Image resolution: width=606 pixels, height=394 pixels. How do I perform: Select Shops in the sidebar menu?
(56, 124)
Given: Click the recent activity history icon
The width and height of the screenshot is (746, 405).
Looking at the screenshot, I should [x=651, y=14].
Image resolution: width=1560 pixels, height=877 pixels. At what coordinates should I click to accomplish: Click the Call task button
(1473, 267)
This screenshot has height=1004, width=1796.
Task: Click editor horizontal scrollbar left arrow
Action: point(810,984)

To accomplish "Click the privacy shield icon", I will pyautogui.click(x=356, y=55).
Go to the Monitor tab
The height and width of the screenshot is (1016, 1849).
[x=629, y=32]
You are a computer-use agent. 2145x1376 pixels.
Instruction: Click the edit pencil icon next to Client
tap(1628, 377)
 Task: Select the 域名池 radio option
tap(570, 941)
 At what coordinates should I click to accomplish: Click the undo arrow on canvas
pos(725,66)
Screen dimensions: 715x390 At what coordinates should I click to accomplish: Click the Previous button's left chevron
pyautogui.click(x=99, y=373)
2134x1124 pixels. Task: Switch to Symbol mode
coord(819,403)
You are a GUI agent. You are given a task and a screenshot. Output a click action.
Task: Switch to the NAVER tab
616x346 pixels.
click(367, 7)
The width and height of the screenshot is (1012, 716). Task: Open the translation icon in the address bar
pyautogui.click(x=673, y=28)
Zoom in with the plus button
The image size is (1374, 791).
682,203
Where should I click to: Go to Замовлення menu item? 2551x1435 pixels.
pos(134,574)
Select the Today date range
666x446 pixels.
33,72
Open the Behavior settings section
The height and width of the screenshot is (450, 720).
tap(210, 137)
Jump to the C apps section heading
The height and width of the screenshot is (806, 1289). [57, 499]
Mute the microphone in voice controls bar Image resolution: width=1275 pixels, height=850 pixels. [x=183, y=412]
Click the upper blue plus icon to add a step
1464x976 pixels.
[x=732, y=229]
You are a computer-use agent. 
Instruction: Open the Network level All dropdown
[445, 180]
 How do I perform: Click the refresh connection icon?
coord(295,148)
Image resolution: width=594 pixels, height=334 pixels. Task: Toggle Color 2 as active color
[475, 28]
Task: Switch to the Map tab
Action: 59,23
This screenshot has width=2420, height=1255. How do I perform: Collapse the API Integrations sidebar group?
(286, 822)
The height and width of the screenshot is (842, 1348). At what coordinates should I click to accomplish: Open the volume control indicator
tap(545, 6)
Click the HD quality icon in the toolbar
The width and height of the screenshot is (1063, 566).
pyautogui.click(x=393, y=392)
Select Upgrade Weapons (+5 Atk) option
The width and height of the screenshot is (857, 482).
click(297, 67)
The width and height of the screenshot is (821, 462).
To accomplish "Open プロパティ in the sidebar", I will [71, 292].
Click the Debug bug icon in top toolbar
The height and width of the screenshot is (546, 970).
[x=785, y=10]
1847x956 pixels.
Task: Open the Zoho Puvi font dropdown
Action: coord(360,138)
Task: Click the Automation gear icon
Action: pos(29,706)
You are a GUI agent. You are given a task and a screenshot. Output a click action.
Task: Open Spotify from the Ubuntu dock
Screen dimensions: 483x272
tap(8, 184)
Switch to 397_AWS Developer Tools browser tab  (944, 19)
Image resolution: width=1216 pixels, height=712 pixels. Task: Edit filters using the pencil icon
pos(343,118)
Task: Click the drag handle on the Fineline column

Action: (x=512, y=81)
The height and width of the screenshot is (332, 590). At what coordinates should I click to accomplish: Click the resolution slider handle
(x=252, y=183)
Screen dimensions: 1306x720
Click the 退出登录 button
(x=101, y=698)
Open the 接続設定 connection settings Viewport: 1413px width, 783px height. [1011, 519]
○ ○ ○ ○ ○ ○ ○
EXERCISE OBJECTIVE:
Each line from the one containing "Click the 退出登录 button" through the last line of the entries is to be copied exactly, with no other lines added.

SOLUTION FOR THIS PROBLEM:
Click the 退出登录 button
(x=101, y=698)
Open the 接続設定 connection settings Viewport: 1413px width, 783px height. [1011, 519]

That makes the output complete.